How to hold space for your kids
By Dan Martell
Key Concepts
- Holding Space: The practice of being physically and emotionally present for someone else’s experience without judgment, interruption, or the need to "fix" them.
- Emotional Regulation: The ability to experience and process intense emotions (like rage) without being suppressed or shamed.
- Validation: The act of confirming that a child’s emotional state is acceptable and that they are not "broken" or in need of correction.
The Philosophy of "Holding Space"
The speaker emphasizes a radical approach to parenting that prioritizes presence over correction. The core argument is that adults often fail to support children because they lack the training or patience to "hold space" for intense, negative emotions. Instead of viewing a child’s rage as a behavioral problem to be solved, the speaker views it as a natural, albeit intense, developmental movement of emotions.
Methodology: Presence Over Correction
The speaker outlines a specific, non-interventionist framework for dealing with a child in distress:
- Physical Presence: If a child is in a state of "absolute rage," the parent should physically position themselves with the child (e.g., sitting on the ground).
- Non-Action: The parent intentionally chooses not to do anything other than be present. This removes the pressure on the child to perform or change their emotional state.
- Duration: The speaker commits to staying with the child for as long as necessary—even if the emotional outburst lasts for extended periods (e.g., "18 hours")—to demonstrate that the parent is a reliable, constant anchor.
- Reframing: The parent communicates, through their actions, that there is "nothing wrong" with the child. This prevents the child from internalizing shame regarding their emotional capacity.
Key Arguments and Perspectives
- The "Fixing" Fallacy: The speaker argues that the instinct to "fix" a child’s emotions is counterproductive.
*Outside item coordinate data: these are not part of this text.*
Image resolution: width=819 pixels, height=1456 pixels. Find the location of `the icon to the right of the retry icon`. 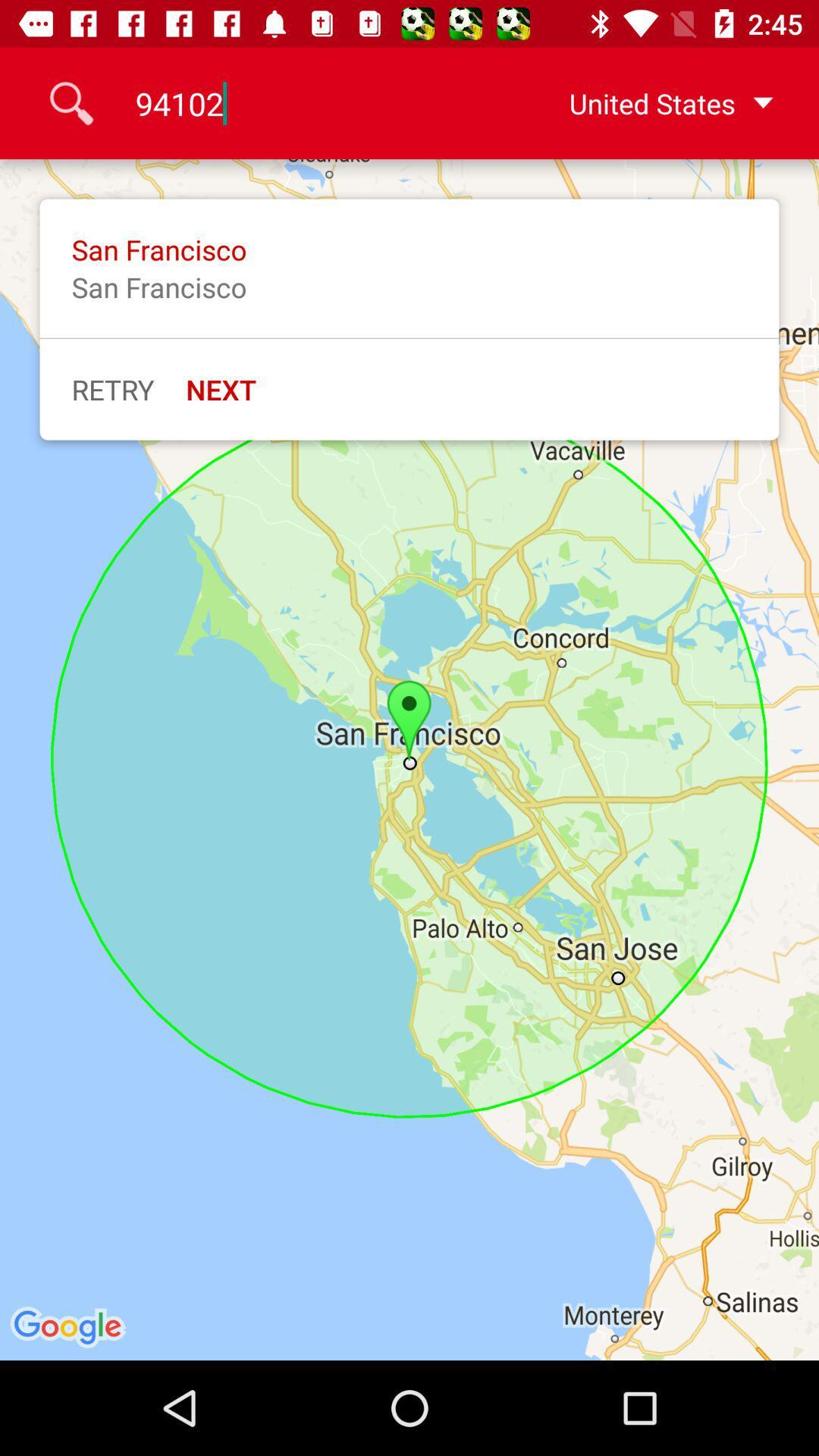

the icon to the right of the retry icon is located at coordinates (221, 389).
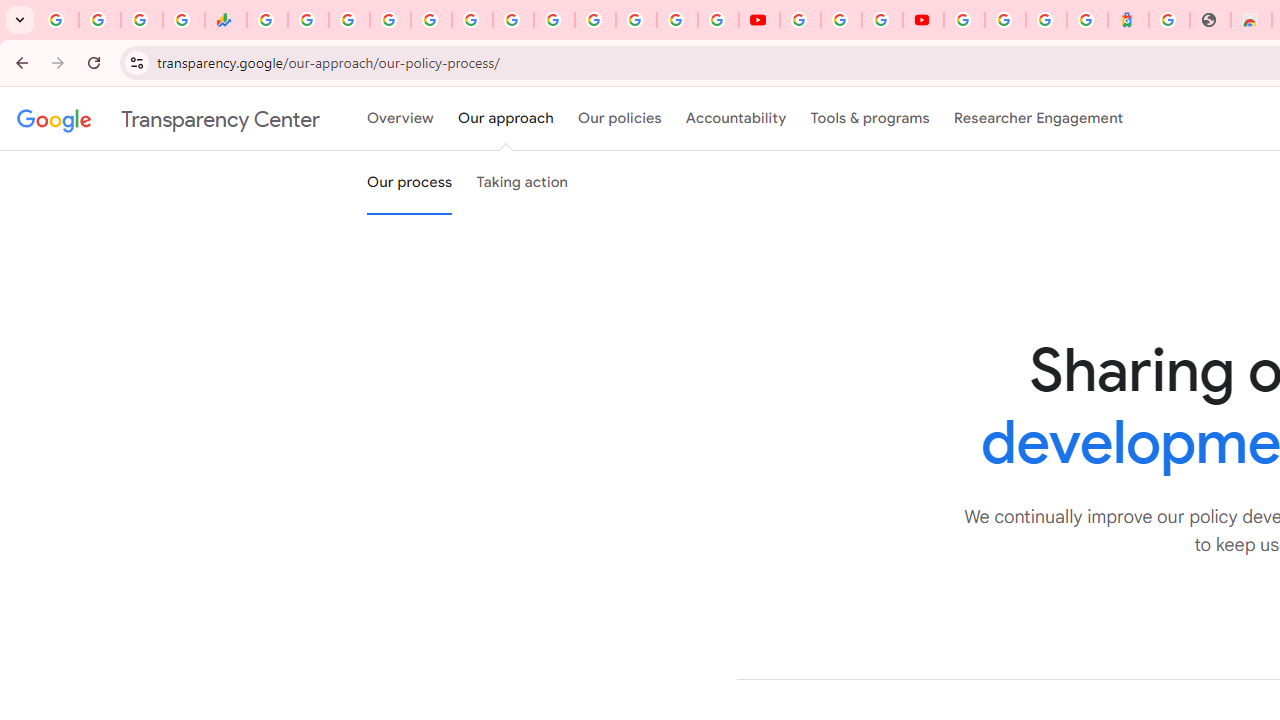 The width and height of the screenshot is (1280, 720). I want to click on 'Create your Google Account', so click(880, 20).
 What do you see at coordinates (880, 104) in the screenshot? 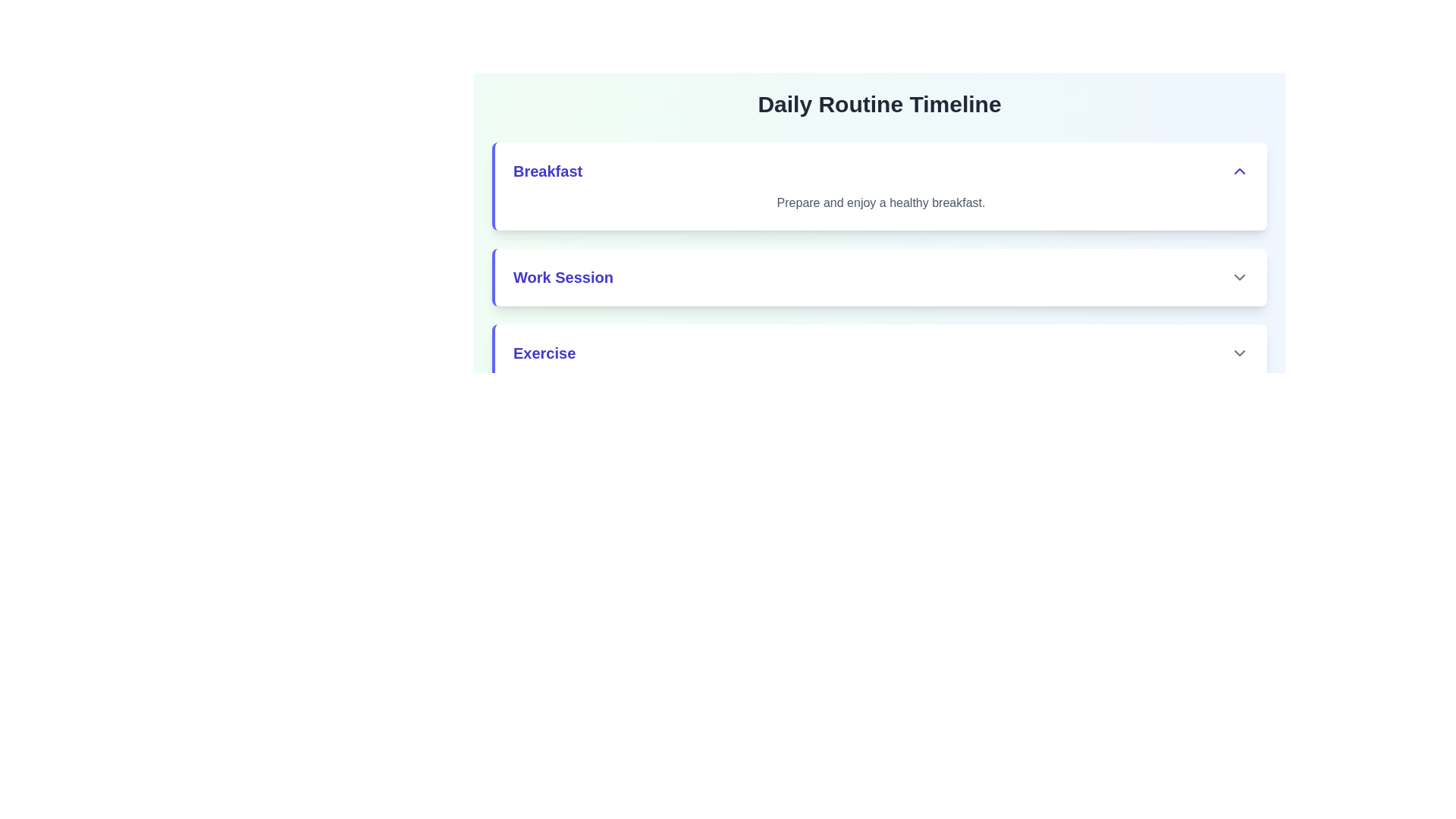
I see `text 'Daily Routine Timeline' from the header element styled in large, bold dark gray font, located at the top of the section` at bounding box center [880, 104].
By trying to stop the rage, the adult inadvertently signals that the child’s feelings are unacceptable or dangerous.
- Generational Healing: The speaker notes, "I wish somebody would have did that with me," suggesting that this parenting style is a conscious departure from traditional methods that likely prioritized emotional suppression or discipline over emotional validation.
- Validation as Identity Formation: By holding space, the parent teaches the child that their emotions do not define them as "bad." This fosters a sense of security and self-worth, as the child learns that they are worthy of love even when they are at their most volatile.
Significant Statements
- "I would not ask my kid to be any different than they are." — This establishes the foundation of unconditional acceptance.
- "The problem is most adults are never taught to hold space for anybody." — This identifies a systemic lack of emotional intelligence in adult society.
- "I'm not trying to fix you. There's nothing wrong with you." — This is the core message the parent aims to convey to the child during an emotional crisis.
Synthesis and Conclusion
The main takeaway is that parenting, particularly during moments of high emotional intensity, should be defined by unwavering presence rather than behavioral modification. By refusing to "fix" a child’s rage, a parent provides a safe container for the child to process their emotions. This methodology shifts the focus from the child's "bad behavior" to the child's "emotional growth," ultimately teaching the child that their feelings are valid and that they are supported, regardless of the intensity of their internal experience.